Le maïs consommerait trop d’eau ? Le quart seulement des champs est irrigué  les semences, le pop-corn, le maïs doux,comme toutes les productions sous signe de qualité, ont besoin de sécuriser les apports d’eau. Non seulement, rapporté aux récoltes, le maïs en utilise moins que le blé ou la pomme de terre, mais, peu traité, peu consommateur d’engrais, n’épuisant pas les sols, il est le meilleur allié des plans climat, de la chimie verte, et de la biodiversité, car il substitue une énergie verte et renouvelable aux carburants fossiles,fournit une alimentation sûre et de qualité aux élevages, quand l’herbe grille en été. Poussant en cinq mois seulement, il permet d’autres cultures sur le même champ, favorisant la biodiversité.

 

L’irrigation, cette eau qui nous nourrit, bénéficie à tous, y compris aux oiseaux. Comment refuser de stocker en hiver ce qui nous submerge, pour en manquer l’été, de plus en plus chaud et sec, nous précipitant vers les lacs et les étangs. Combien de forages privés non déclarés, alors que l’agriculteur, lui, joue la transparence, avec ses compteurs, ses tours d’eau, ses factures d’électricité ?
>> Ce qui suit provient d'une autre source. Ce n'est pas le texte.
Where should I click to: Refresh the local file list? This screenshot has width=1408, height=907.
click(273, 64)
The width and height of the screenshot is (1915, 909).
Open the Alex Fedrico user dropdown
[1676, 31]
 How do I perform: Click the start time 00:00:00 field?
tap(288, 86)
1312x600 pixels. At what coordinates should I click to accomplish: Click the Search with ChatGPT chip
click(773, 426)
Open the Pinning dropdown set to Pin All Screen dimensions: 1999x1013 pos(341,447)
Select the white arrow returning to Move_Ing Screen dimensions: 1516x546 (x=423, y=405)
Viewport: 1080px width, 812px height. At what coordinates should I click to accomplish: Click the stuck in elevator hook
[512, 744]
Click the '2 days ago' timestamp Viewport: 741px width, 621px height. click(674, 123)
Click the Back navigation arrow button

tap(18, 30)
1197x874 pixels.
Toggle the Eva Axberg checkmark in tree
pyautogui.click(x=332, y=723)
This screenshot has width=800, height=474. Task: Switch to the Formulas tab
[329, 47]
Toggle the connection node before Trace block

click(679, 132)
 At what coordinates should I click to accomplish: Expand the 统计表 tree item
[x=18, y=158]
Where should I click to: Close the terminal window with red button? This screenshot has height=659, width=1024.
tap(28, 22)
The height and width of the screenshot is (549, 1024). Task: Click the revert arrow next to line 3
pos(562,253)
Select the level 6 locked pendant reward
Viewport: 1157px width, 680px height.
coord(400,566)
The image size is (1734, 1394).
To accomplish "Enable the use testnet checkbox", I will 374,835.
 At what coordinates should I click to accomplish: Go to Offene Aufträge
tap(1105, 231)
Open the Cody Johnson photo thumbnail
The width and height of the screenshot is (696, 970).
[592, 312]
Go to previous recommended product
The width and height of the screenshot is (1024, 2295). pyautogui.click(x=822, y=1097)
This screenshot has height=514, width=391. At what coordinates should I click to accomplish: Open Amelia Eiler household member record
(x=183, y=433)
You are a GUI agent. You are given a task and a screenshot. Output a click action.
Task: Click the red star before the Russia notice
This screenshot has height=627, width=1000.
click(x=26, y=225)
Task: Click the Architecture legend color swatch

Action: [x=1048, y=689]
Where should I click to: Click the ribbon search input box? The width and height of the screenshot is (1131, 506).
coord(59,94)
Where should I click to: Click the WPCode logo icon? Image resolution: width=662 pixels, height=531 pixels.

Dans toute l’Europe, les agriculteurs se révoltent. Un monde en souffrance nous interpelle : nous vous nourrissons, nous vous protégeons, nous façonnons les paysages et les patrimoines que vous aimez. Alors respectez-nous, faites-nous confiance et laissez-nous travailler.


(1) Notre chroniqueuse Sylvie Brunel publie «Sa Majesté le maïs » (éd. du Rocher, 285 p., 18,90 €). Elle vient d’être promue officier dans l’Ordre national du mérite agricole.